On Monday, Melinda Cooper kicked off a fresh year at the blog by explaining how two rival schools of neoliberal thought — Virginia school public choice and supply side economics — converged on the imperative to rein in redistributive uses of public spending. While the former, led by James M. Buchanan, pursued constitutional limits and supermajority requirements on spending and taxation, the latter understood that United States could run perpetual deficits so long as they waged a permanent war against wage and price inflation. The two views thus converged on that idea that generous public services or redistributive public spending must remain off the table. Instead, the government could pursue selective tax cuts that favored the holders of financial assets, since such spending was non-inflationary. The rise of neoliberal public finance, Cooper argues, led to important shifts in the organisational forms of capitalism, including the dominance of private investment funds and the recent proliferation of family offices.

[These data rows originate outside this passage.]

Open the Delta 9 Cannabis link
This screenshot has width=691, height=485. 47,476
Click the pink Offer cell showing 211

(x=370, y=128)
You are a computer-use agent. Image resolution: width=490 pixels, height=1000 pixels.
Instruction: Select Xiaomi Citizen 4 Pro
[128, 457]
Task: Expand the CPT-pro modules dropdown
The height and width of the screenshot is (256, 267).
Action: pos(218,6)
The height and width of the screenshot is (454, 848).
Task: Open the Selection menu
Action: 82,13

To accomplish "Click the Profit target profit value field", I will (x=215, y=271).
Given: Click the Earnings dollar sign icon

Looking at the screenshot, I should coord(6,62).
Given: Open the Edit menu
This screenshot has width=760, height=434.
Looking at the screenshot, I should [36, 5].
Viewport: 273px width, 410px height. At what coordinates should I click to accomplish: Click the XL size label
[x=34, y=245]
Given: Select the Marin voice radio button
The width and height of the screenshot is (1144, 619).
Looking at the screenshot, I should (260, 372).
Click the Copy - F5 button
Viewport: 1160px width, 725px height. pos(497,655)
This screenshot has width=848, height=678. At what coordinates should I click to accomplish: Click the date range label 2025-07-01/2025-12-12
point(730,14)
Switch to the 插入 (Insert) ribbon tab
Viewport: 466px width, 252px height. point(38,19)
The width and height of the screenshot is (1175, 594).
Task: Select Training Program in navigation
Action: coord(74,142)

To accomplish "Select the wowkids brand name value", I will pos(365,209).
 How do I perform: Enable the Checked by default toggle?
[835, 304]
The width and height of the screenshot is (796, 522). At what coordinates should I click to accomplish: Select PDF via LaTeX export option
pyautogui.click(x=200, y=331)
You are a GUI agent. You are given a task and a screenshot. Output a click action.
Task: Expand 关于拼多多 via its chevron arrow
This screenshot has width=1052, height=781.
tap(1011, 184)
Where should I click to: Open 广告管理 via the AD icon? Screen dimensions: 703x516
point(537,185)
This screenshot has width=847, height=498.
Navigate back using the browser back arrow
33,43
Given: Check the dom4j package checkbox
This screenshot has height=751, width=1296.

On Wednesday, Darren Bush, Mark Glick, and Gabriel Lozada explained how Law and Economics infected our academic and governing institutions. Though framed as a response to David Bernstein’s recent critique of LPE, the piece is well worth reading on its own, as a brief history of where the law went wrong and the effects this had on society. As the authors conclude, “Law and Economics has (unfortunately) had much success in making antitrust enforcement lenient, hamstringing regulation, promoting market solutions that fail ordinary consumers and workers, and raising the status of the wealthy to glorious new heights. Sometimes, you get what you pay for.”

And on Thursday, we launched a new series – From the Vault – by dipping into our archive and highlighting some of our favorite posts on antitrust: featuring Sanjukta Paul on the democratic origins of antitrust, Sandeep Vaheesan on the need for a fair competition philosophy, Marshall Steinbaum on the antitrust case against gig economy labor platforms, Brian Callaci on the limits of anti-monopsony antitrust, John Mark Newman on the recent gains of the new antimonopoly movement, and more!

In LPE Land

Can’t get enough antitrust? On Thursday, September 12th at 12:50-2pm PST (at Berkeley and online), Talha Syed will be discussing the subject: What is antitrust? How can we use the tools of LPE to think about the field? And how have various dominant economic policies influenced the main policy and doctrinal debates?

On Wednesday September 18th at 12:10pm ET (at Yale and online), Aziz Rana and Amy Kapczynski will be discussing his recent book, The Constitutional Bind: How Americans Came to Idolize a Document That Fails Them. For a brief overview of the book, make sure to check out Rana’s blog post on it from this spring.

Roll Call: To complement our biannual roundup forthcoming LPE and LPE-adjacent scholarship in US law reviews, we’re currently putting together a round-up that focuses on Global LPE Scholarship published so far in 2024. To nominate a piece, send nominations to managingeditor@lpeblog.org with a link to the piece. Self-nominations are highly encouraged.

In the Boston Review, Sam Bagg explains why democracy requires thinking about power alongside process.

In the Nation, Sam Moyn discusses the surprising origins and politics of equality.

In the NYT Magazine, Rachel Corbett visits Próspera, the for-profit city-state off the coast of Honduras. For slightly more critical coverage, see David Adler and José Miguel Ahumada’s post, Why Is Biden Endorsing Corporate Colonialism in Honduras?

At the Roosevelt Institute, David Stein has a new brief on The Deficit-Hawk Takeover: How Austerity Politics Constrained Democratic Policymaking.

In Fiance and Society, a forum on Brett Christopher’s Our Lives in Their Portfolios, featuring Lenore Palladino, Madison Condon, Michael McCarthy, Bruno Bonizzi, and Annina Kaltenbrunner.

And in N+1, Dan Berger reviews Jocelyn Simonson’s Radical Acts of Justice and Orisanmi Burton’s Tip of the Spear.